There is nothing harder than taking criticism. Having to sit back and read or hear someone else tear your hard work apart is not easy—for anyone. As writers, we are bombarded with criticism constantly. Our work is reviewed by complete strangers and posted publicly. Editors and book coaches tell us all the things we got wrong in our writing—grammatically, structurally, and in our craft. How do we handle this?

Sadly, it’s very easy to do so badly.

We want to lash out and defend ourselves, but you can’t respond to bad reviews on Amazon or wherever– that looks bad to other potential readers. We want to write back to our editors and coaches and tell them that they’re flat out wrong, or they didn’t get it, or it’s just our personal writing style and they have to deal with it.

But is that the right thing to do?

Of course, sitting back away from a real situation we can say, no, of course not! Of course, we all know that we should take bad reviews with a grain of salt and an editor’s criticisms as constructive—they’re trying to help, right?

But when it happens, in the moment, wow, does that hurt!

So what do we do? We can rant and rail on Facebook to other writers. They understand, they’ve gotten bad reviews too. Every author has. Their support makes us feel better. Their commiseration works as a balm to our wounded egos.

You can’t really do that with an editor or coach. You can fire them and say that they don’t know what they’re doing or don’t understand your creativity (this happened to me recently), but are you really doing yourself a service there? If you are going to ignore your editor’s comments and criticism, why hire them in the first place? The point of hiring an editor or coach is to learn how to improve your work. If you dismiss their criticism you’re not learning.

Yes, criticism hurts. As I write this, I am still stinging from the harsh criticism my client heaped upon my attempts to tell him how to make his book better. It makes me question whether I should be a book coach or an editor at all, but I can’t let one person’s criticism affect my entire career. I’m telling myself this, I’m telling you this.

If you get harsh criticism take it as a learning opportunity.
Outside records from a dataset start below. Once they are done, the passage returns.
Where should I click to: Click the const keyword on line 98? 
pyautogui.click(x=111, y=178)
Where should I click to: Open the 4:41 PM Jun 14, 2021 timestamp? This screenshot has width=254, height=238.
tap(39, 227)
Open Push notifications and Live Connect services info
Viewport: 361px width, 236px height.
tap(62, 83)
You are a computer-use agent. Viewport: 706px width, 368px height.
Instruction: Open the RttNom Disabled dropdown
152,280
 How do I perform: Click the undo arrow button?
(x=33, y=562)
Try to figure out where you went wrong and do better next time. I know now that when I write a manuscript analysis letter to not include everything I found that was wrong. I should focus more on positive things than the negative because we only read and hear the negative—too much negative and we don’t hear what we did well, we are simply overwhelmed with all that we have to fix. I have learned to temper my criticism.
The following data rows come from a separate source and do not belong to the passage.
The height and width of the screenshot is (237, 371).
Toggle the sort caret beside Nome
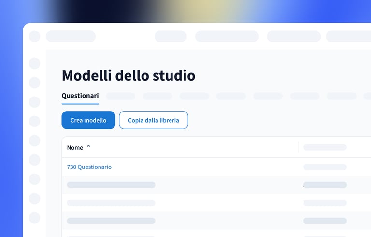click(88, 147)
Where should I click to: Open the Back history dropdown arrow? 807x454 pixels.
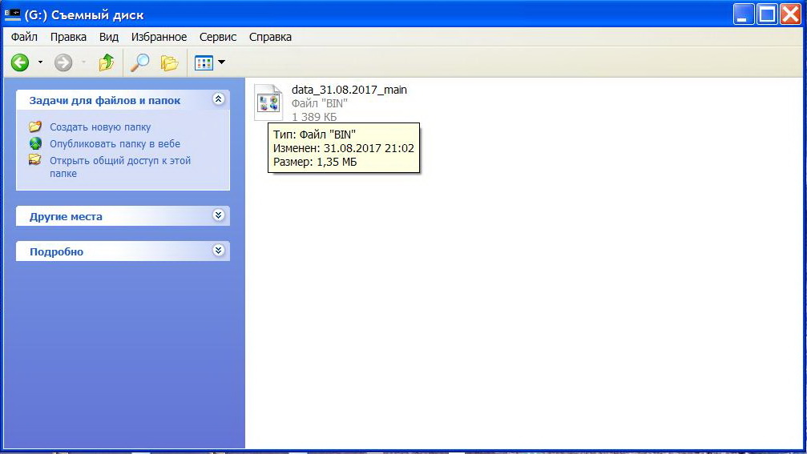point(40,62)
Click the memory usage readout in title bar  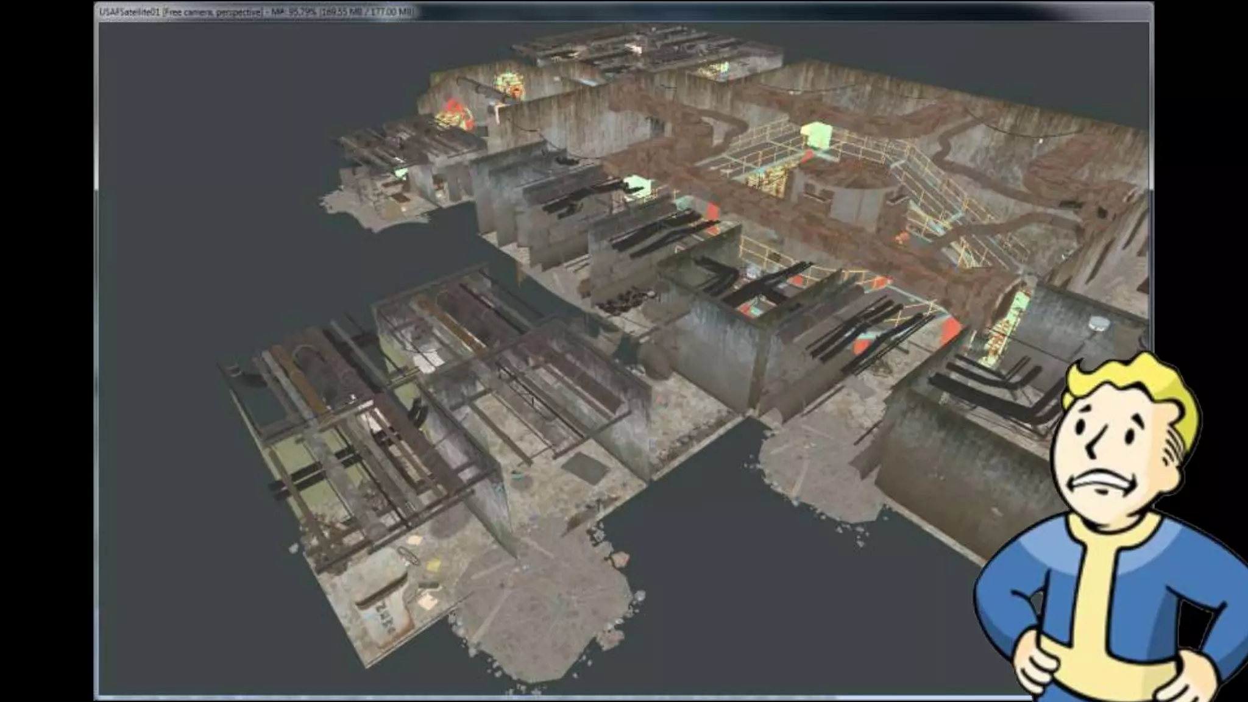point(341,12)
You, my dear readers, should you ever consider hiring me to coach you, will now have a better experience. All of my coaching clients will—current and future. But that’s the point—I’m not going to give up being a coach because I received some harsh criticism. I’m going to accept it and move on, incorporating what I’ve learned into my daily work.

The very first thing every author must learn is to have a thick skin when it comes to criticism. It’s true of editors and book coaches too. Accept the criticism, learn from it, move on.